- WHAT YOU HAVE TO DO -
Exactly as written, transcribe each record below.

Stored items
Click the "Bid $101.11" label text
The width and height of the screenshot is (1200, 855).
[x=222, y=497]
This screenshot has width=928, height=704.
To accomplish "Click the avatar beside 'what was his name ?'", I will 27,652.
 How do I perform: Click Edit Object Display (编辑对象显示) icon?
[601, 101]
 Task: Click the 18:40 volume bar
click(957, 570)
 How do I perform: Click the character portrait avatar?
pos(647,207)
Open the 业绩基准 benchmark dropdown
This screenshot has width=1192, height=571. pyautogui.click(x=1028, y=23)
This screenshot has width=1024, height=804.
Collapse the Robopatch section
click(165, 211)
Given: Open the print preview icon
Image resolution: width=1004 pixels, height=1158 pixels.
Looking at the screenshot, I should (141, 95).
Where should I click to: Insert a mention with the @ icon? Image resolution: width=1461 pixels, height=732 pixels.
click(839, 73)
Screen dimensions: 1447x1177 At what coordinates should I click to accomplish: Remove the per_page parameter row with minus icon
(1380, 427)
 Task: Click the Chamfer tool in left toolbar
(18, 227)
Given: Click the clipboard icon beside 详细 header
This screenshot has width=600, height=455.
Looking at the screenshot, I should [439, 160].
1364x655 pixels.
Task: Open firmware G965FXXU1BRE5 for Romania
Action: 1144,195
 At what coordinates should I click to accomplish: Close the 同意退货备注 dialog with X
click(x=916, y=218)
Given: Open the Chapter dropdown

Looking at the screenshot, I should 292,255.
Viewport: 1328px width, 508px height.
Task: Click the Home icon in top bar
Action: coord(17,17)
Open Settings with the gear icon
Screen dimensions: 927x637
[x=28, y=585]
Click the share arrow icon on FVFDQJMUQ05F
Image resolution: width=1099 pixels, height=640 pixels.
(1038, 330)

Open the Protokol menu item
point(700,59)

- RESPONSE TO THE EXERCISE -
Click the "Bid $101.11" label text
The width and height of the screenshot is (1200, 855).
[x=222, y=497]
This screenshot has width=928, height=704.
To accomplish "Click the avatar beside 'what was his name ?'", I will 27,652.
 How do I perform: Click Edit Object Display (编辑对象显示) icon?
[601, 101]
 Task: Click the 18:40 volume bar
click(957, 570)
 How do I perform: Click the character portrait avatar?
pos(647,207)
Open the 业绩基准 benchmark dropdown
This screenshot has width=1192, height=571. pyautogui.click(x=1028, y=23)
This screenshot has width=1024, height=804.
Collapse the Robopatch section
click(165, 211)
Given: Open the print preview icon
Image resolution: width=1004 pixels, height=1158 pixels.
Looking at the screenshot, I should (141, 95).
Where should I click to: Insert a mention with the @ icon? Image resolution: width=1461 pixels, height=732 pixels.
click(839, 73)
Screen dimensions: 1447x1177 At what coordinates should I click to accomplish: Remove the per_page parameter row with minus icon
(1380, 427)
 Task: Click the Chamfer tool in left toolbar
(18, 227)
Given: Click the clipboard icon beside 详细 header
This screenshot has width=600, height=455.
Looking at the screenshot, I should [439, 160].
1364x655 pixels.
Task: Open firmware G965FXXU1BRE5 for Romania
Action: 1144,195
 At what coordinates should I click to accomplish: Close the 同意退货备注 dialog with X
click(x=916, y=218)
Given: Open the Chapter dropdown

Looking at the screenshot, I should 292,255.
Viewport: 1328px width, 508px height.
Task: Click the Home icon in top bar
Action: coord(17,17)
Open Settings with the gear icon
Screen dimensions: 927x637
[x=28, y=585]
Click the share arrow icon on FVFDQJMUQ05F
Image resolution: width=1099 pixels, height=640 pixels.
(1038, 330)

Open the Protokol menu item
point(700,59)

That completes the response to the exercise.